Une victoire bienvenue pour Naval Group
Pour Naval Group, cette commande suédoise intervient après plusieurs compétitions internationales perdues par le groupe français, dans un marché européen de l'armement naval devenu extrêmement concurrentiel.
En août 2025, la Norvège, voisine à la Suède, avait notamment écarté l'offre française au profit des frégates britanniques Type 26 de BAE Systems pour le renouvellement de sa flotte, rappelle Zone Militaire.
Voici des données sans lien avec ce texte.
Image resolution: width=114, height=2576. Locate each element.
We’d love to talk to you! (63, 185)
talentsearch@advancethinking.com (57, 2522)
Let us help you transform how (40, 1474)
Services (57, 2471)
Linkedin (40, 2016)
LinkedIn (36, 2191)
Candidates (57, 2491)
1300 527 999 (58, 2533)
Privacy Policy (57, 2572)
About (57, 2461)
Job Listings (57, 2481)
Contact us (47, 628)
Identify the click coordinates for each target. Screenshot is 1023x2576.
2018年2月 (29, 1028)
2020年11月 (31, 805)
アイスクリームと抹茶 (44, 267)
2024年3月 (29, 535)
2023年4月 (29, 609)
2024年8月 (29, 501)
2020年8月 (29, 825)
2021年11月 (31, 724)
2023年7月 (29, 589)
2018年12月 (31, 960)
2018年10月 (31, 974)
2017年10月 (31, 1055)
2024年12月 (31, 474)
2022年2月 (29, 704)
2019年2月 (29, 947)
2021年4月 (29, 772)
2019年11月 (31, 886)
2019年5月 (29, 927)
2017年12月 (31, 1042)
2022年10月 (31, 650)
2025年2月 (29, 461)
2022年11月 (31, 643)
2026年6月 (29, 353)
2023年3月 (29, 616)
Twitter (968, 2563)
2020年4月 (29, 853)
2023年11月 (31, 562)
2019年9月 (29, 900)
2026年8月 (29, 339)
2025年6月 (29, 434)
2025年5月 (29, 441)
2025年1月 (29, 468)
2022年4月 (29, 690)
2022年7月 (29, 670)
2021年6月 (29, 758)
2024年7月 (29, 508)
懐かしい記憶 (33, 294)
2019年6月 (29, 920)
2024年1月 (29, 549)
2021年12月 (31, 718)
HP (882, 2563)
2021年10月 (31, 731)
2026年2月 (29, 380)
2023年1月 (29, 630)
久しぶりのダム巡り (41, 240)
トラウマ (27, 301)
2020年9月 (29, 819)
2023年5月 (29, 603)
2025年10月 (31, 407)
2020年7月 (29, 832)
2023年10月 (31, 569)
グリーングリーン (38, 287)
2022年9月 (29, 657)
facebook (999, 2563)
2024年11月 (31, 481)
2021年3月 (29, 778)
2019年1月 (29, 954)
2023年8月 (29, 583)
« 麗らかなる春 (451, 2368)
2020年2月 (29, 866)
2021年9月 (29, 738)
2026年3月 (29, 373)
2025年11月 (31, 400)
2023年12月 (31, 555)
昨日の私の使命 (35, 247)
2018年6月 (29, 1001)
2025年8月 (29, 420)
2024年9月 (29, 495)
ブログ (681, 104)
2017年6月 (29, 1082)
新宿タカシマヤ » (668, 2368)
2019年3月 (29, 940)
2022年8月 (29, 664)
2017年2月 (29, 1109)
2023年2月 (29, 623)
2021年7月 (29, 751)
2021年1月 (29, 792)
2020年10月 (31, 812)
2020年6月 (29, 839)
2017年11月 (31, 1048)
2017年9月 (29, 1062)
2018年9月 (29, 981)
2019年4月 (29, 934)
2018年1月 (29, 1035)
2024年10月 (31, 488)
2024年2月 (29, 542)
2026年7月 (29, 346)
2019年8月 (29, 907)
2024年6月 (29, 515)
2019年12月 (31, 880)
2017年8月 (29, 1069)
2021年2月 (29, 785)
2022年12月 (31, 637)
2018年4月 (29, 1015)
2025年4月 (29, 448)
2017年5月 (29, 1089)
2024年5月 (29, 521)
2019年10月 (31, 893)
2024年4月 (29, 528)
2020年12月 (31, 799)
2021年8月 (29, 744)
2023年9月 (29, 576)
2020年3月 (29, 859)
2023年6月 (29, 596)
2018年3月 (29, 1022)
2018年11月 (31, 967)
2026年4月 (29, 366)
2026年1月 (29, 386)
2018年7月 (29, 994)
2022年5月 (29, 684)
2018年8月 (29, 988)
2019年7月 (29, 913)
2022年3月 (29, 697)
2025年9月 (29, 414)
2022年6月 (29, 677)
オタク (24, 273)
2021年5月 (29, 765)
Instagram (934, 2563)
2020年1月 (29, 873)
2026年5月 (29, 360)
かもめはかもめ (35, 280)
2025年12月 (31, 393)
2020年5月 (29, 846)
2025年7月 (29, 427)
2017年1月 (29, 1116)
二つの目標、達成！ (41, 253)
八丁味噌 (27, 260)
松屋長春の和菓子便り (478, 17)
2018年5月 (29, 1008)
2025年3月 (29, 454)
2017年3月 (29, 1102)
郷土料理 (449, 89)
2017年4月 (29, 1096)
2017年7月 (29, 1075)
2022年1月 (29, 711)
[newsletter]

En juin 2026, la Pologne avait également décliné les offres de plusieurs groupes, dont Naval Group, pour son programme de sous-marins, et avait retenu - justement - le suédois Saab. Un deal à 4,3 milliards d'euros également.
Le Canada a quant à lui sélectionné début juillet le consortium germano-norvégien TKMS comme fournisseur privilégié pour son vaste programme de nouveaux sous-marins.
"En 2019, Naval Group réalisait zéro euro de chiffre d'affaires en Europe (...). En 2026, nous réaliserons 1 milliard d'euros"
Et c'est sans rappeler l'annulation du contrat avec l'Australie pour des sous-marins, après l'annonce de l'alliance militaire Aukus, regroupant Australie, Royaume-Uni et Etats-Unis. Un coup dur, vécu comme une trahison, qui était resté en travers de la gorge de l'entreprise mais aussi de l'Elysée.
"En 2019, Naval Group réalisait zéro euro de chiffre d'affaires en Europe (...). En 2026, nous réaliserons 1 milliard d'euros (...), grâce à la Belgique, aux Pays-Bas, à la Grèce et désormais à la Suède", s'est encore félicité le CEO de Naval Group Pierre Eric Pommellet auprès de Reuters.
Chez nous, le ministre de la Défense Theo Francken (N-VA) a également annoncé récemment évaluer plusieurs alternatives, notamment françaises, alors que la livraison des nouvelles frégates développées avec les Pays-Bas (programme ASWF) a pris du retard pour des raisons techniques et vu ses coûts exploser.
Pourquoi ce choix ?
Pour emporter la décision suédoise, Naval Group a notamment bénéficié de l'avance industrielle de sa frégate. Stockholm souhaitait disposer rapidement d'un bâtiment déjà conçu, produit et testé, plutôt que de s'engager dans le développement d'une plateforme entièrement nouvelle.
Le calendrier a également pesé lourd dans la décision : le gouvernement suédois explique que les délais de livraison et la capacité française à fournir un système complet de défense aérienne ont constitué des critères déterminants.
Dans les deux sens...
La commande ne traduit pas uniquement un succès commercial français. Les deux pays ont multiplié ces derniers mois les achats croisés d'équipements militaires.
La France a notamment choisi des avions de surveillance radar GlobalEye ainsi que des radars Giraffe 1X produits par le groupe suédois Saab.
Ce rapprochement intervient alors que la Suède a profondément revu sa politique de défense depuis l'invasion de l'Ukraine par la Russie. Après deux siècles de non-alignement militaire, la Suède est devenue membre de l'Otan en mars 2024 et augmente fortement ses dépenses de défense, avec une attention particulière portée à la mer Baltique.